To summarize: Certainty ->Influence -> Impact.
What Do You Want?
This is one of the most important questions we could ever ask ourselves. I think we tip-toe around it as we go about our day, but asking it plainly and directly could yield some incredible awareness. The question is “What do you want?”
It’s harder to answer than it sounds, but that’s because it in of itself is so ambiguous. Getting in the habit of asking this question within the context of what’s going on around you will help you to make decisions that are aligned with… What you want!
First, let’s think existentially. What do you want in life? What are some of the things you’d do, the person you’d be proud to be, 30 years from now? Actually think about it, and identify it, so you can begin pursuing it. Then how about if you’re upset, sad, or angry. What do you want? What would be the best resolution to the problem? You can’t change the past, but what does an ideal future look like? Then you know what to pursue. And how about broadly in your day, what do you want? What are the activities you want to engage in, the people you want to be around, the way you carry yourself? Again, once you know what that thing is then you can work towards it.
This question works because it activates objective neutral thinking. With neutral thinking you can take the emotion out of the context and relate to the situation on the level of your values. This will not only help you generate the outcomes and happiness you want, but it will keep you in check and hold you accountable to being your best self, not your impulsive self.
In just about any situation, as you’re making a decision, ask yourself “What do I want?” That very often will give you the answer you need.
The Details Matter
Have you heard the quote “How you do one thing is how you do everything” before? It’s a really powerful thought. It demonstrates how your actions in all areas of life, when people are watching and when they aren’t, is really indicative of the person you are. To expand on that quote, today I want to talk about why this is so important.
Everything we do matters, sure to other people, but mostly to ourselves. Our brains are constantly trying to figure out how we relate to different topics in the world, what our priorities are, what our beliefs are, and it uses the actions you take as the ultimate truth. So if you cut corners on a basic and unimportant task, your brain will start accepting that in your life. If you give yourself an excuse not to do something you kind of committed to, then similarly it will not hold you as accountable when there’s more on the line. How you do one thing is how you do everything, and your identity shapes around the things you do. The details matter.

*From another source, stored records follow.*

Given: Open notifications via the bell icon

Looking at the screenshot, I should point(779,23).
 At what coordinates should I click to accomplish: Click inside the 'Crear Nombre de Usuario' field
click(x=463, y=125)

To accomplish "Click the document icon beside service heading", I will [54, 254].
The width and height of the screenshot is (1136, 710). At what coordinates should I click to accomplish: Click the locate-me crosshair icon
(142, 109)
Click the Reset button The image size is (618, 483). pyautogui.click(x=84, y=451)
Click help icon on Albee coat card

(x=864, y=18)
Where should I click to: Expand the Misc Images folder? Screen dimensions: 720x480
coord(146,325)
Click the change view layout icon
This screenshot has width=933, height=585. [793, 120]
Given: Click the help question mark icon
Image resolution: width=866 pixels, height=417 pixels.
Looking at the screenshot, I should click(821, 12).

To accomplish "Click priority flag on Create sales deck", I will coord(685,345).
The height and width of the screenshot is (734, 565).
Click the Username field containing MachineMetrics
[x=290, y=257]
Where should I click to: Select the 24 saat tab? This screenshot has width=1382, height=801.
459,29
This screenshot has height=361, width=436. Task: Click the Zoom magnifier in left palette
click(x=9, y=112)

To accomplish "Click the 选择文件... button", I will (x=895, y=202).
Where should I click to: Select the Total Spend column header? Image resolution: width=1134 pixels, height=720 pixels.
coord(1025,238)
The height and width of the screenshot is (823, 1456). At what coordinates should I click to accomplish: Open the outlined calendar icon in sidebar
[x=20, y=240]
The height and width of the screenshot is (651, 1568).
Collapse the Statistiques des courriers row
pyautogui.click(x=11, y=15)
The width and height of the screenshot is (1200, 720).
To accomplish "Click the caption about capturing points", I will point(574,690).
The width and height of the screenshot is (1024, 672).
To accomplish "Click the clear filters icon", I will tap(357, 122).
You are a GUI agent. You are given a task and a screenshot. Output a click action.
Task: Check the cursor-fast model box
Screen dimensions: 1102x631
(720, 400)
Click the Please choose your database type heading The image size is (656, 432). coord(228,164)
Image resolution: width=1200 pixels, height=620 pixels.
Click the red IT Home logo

This came to mind for me because I was sending a text to someone, noticed I had a slight typo in it, and chose to send it anyway. I’m someone that prides myself on being detail-oriented and I realized that not correcting my mistake was not the type of person I wanted to be. Now I’m going to be more aware of it moving forward.
Now my question to you is, are there small things you’re doing that go against the person you want to be? These things might seem insignificant in the moment, but they represent something larger, and how you do one thing is how you do everything.